### Given text

[Start of Attachment]

Feds Launch Felony Investigation Into ‘AGGA’ Dental Machine and Its Inventor
Federal prosecutors have launched a criminal investigation into the Anterior Growth Guidance Appliance, or “AGGA” dental device, following a recent KFF Health News-CBS News investigation, according to a motion filed in federal court.
Multiple lawsuits allege the device has caused grievous harm to at least 20 patients and the FDA is now investigating its safety, KFF Health News and CBS News have reported.
The AGGA is a retainer-like device promoted by some dentists as an option for expanding adult patients’ jawbones, beautifying their faces, and curing common ailments like sleep apnea. The lawsuits have alleged patients suffered damaged gums, eroded bone, and, in some cases, lost teeth.

[End of Attachment]

### Data records
[Start of Attachment]

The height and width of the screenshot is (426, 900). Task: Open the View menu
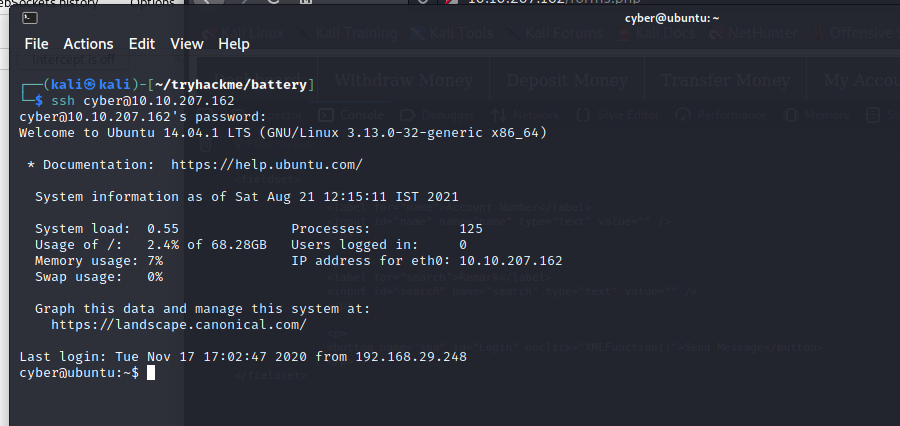click(186, 44)
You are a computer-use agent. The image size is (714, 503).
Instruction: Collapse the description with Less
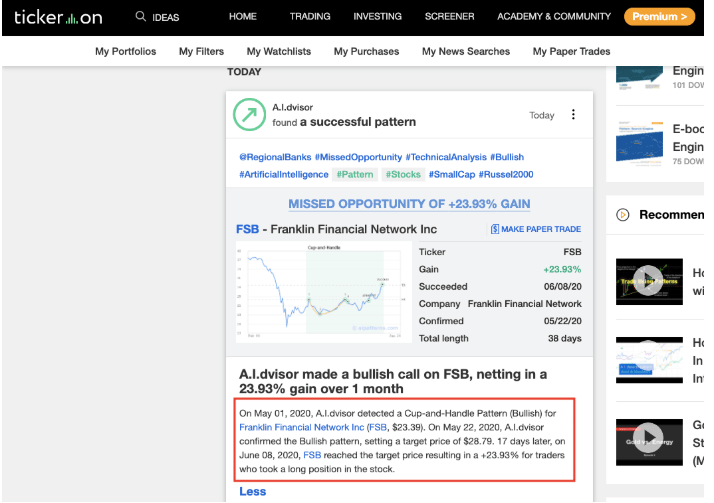252,491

[End of Attachment]

### Exercise description
Please reproduce word for word the passage of the AGGA investigation article that opens with "Feds Launch Felony" and closes with "cases, lost teeth.".

### Problem solution
Feds Launch Felony Investigation Into ‘AGGA’ Dental Machine and Its Inventor
Federal prosecutors have launched a criminal investigation into the Anterior Growth Guidance Appliance, or “AGGA” dental device, following a recent KFF Health News-CBS News investigation, according to a motion filed in federal court.
Multiple lawsuits allege the device has caused grievous harm to at least 20 patients and the FDA is now investigating its safety, KFF Health News and CBS News have reported.
The AGGA is a retainer-like device promoted by some dentists as an option for expanding adult patients’ jawbones, beautifying their faces, and curing common ailments like sleep apnea. The lawsuits have alleged patients suffered damaged gums, eroded bone, and, in some cases, lost teeth.